(Transcript of audio with descriptions. Transcript includes narrator headings and description headings of the visual content)
(Speaker)
For part c, you are asked to examine the effects of greater union activity which leads to an increase in nominal wages. Again, we will start with our basic aggregate demand aggregate supply graph in equilibrium.
(Description)
Using the AD/AS model, in the short run, determine whether the events cause a shift of a curve or a movement along a curve. Determine which curve is involved and the direction of the change. Greater union activity leads to higher nominal wages. On the Figure there are graphs of aggregate supply and demand.
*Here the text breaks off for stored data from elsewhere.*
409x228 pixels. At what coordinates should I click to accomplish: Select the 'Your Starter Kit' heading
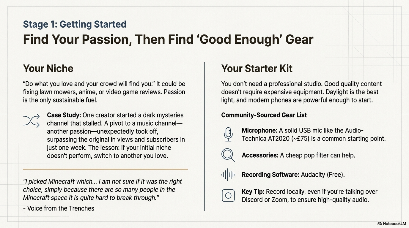click(x=257, y=69)
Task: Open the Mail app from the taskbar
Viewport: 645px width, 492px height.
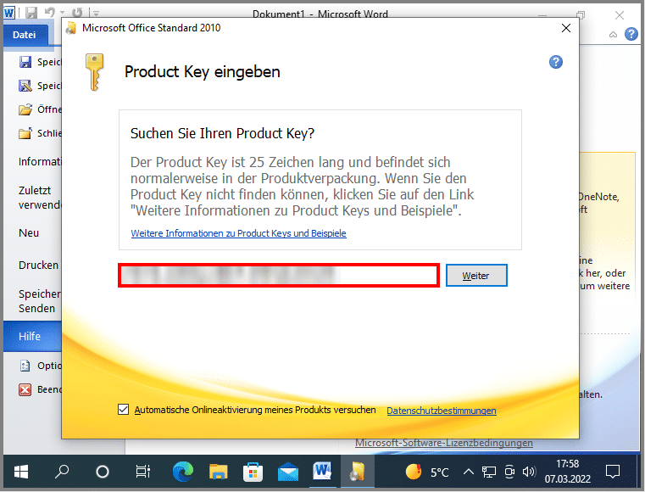Action: [288, 472]
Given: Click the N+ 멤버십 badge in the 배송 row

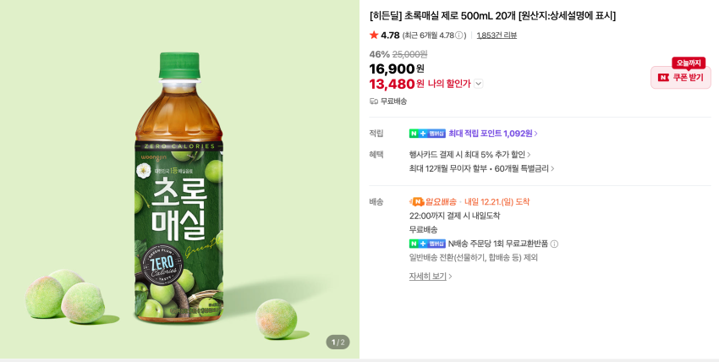Looking at the screenshot, I should (x=427, y=244).
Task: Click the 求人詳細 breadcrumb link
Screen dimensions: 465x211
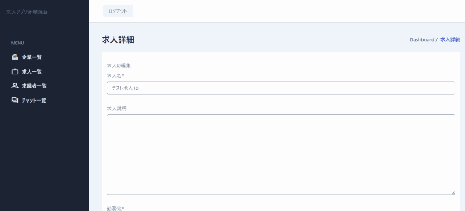Action: [x=450, y=40]
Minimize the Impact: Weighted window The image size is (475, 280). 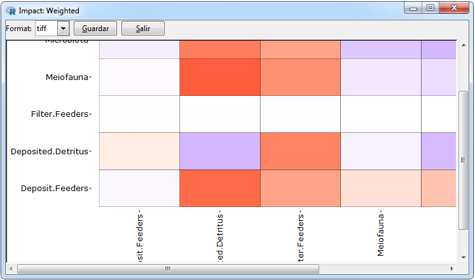(413, 8)

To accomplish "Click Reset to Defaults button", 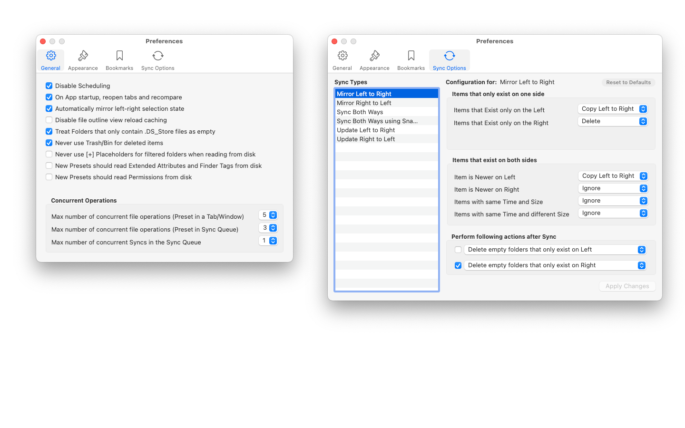I will [628, 82].
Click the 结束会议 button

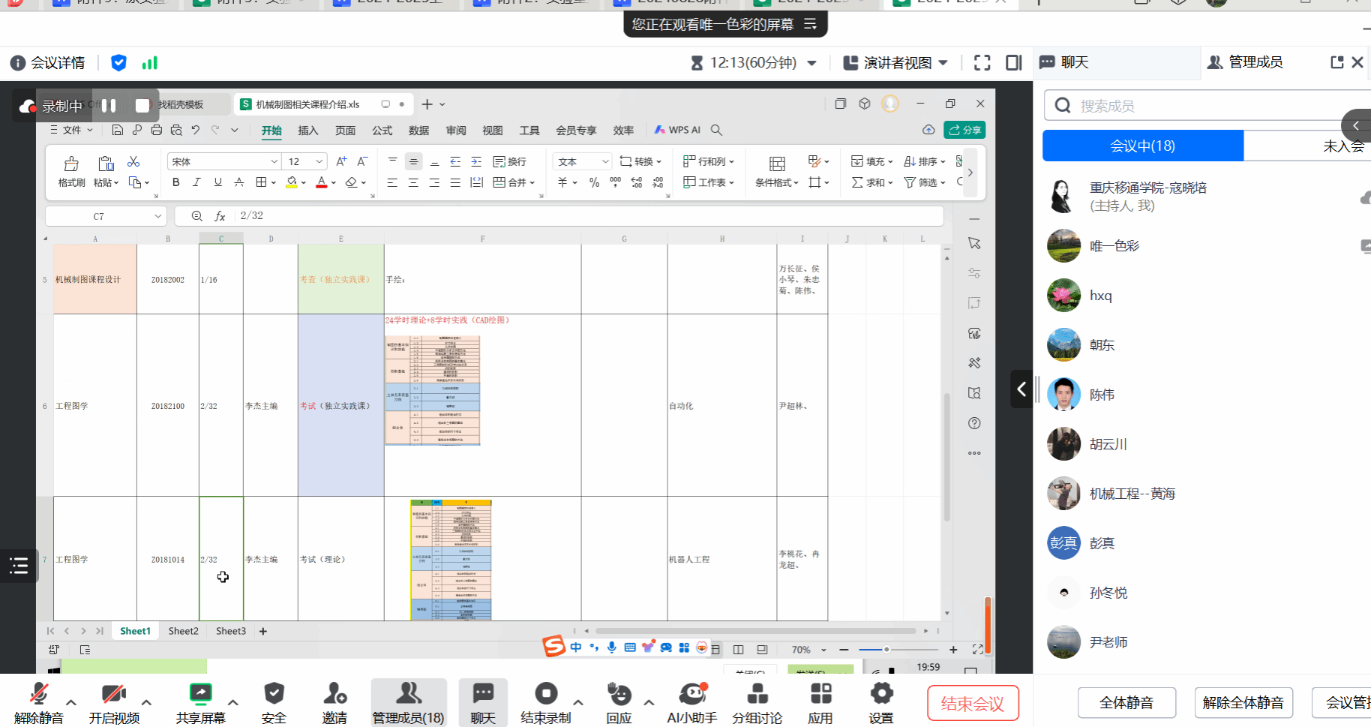pos(973,704)
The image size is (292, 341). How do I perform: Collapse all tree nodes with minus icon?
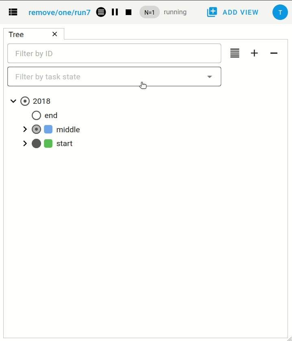274,53
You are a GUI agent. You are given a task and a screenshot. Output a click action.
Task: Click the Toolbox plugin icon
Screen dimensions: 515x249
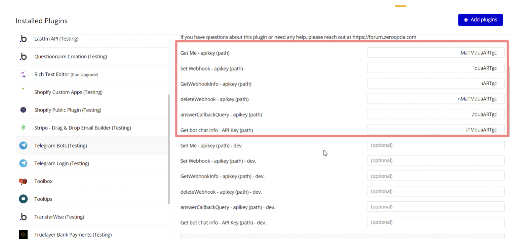coord(23,181)
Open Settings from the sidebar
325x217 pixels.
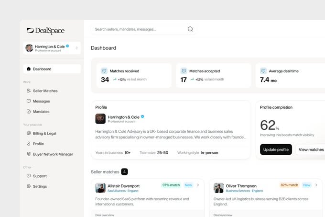40,186
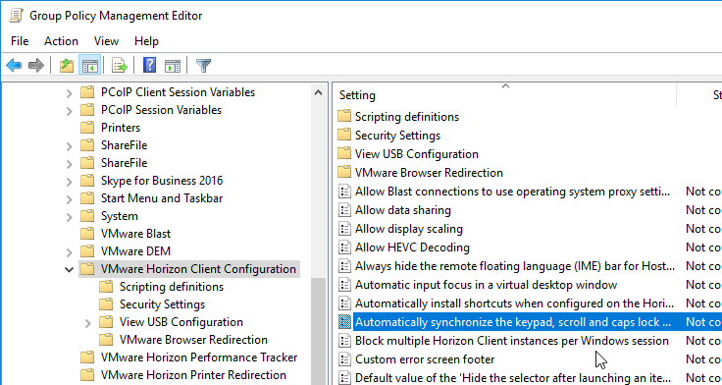Toggle the Show/Hide Console Tree icon
This screenshot has width=722, height=385.
point(90,66)
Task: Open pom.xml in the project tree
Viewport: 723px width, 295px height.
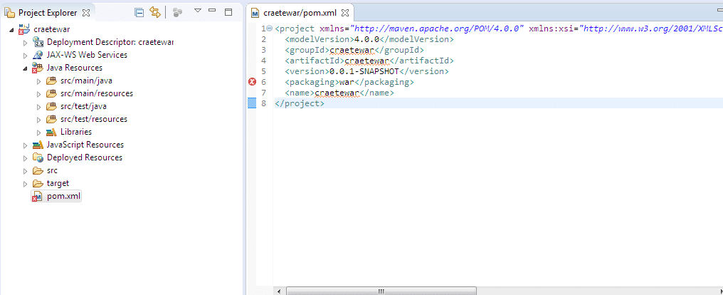Action: 63,196
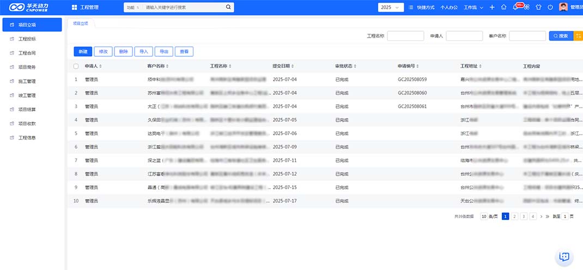The image size is (583, 270).
Task: Expand the 工作流 dropdown menu
Action: 473,8
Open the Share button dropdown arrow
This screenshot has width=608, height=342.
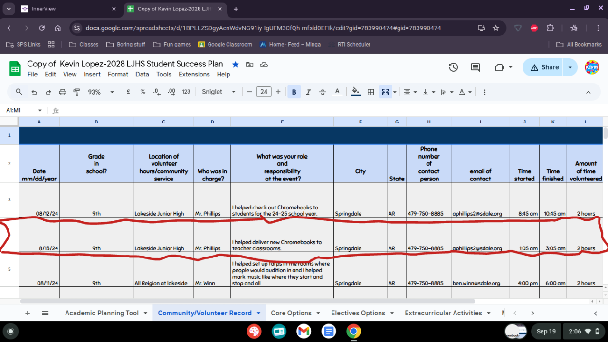click(570, 67)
Horizontal axis corresponds to the real GDP. Vertical axis corresponds to aggregate price level. Two straight lines (supply and demand) are plotted with supply line starting at origin and bisecting the quadrant and demand line crossing the axis at some equally distant from origin points. Lines intersect at point (Y1,P1). Lines are labeled AD and AS correspondingly.
(Speaker)
If unions are able to negotiate higher nominal wages for a large portion of the workforce, this will increase production costs and reduce profit per unit at any given aggregate price level. The short run aggregate supply curve will shift to the left.
(Description)
On the Figure there are graphs of aggregate supply and demand. Two straight lines (supply and demand) are plotted with supply line AS starting at origin and bisecting the quadrant and demand line AD crossing the axis at some equally distant from origin points. Lines intersect at point (Y1,P1). The line parallel to original supply line and shifted to the left is plotted and labeled AS2. The new point of intersection for new supply and original demand lines is found and labeled (Y2,P2). Arrow along aggregate price level axis is plotted up from P1 to P2. Arrows show the left shift of supply line.
(Speaker)
It is worth noting that an increase in nominal wages will shift the AD line to the right, causing output to increase.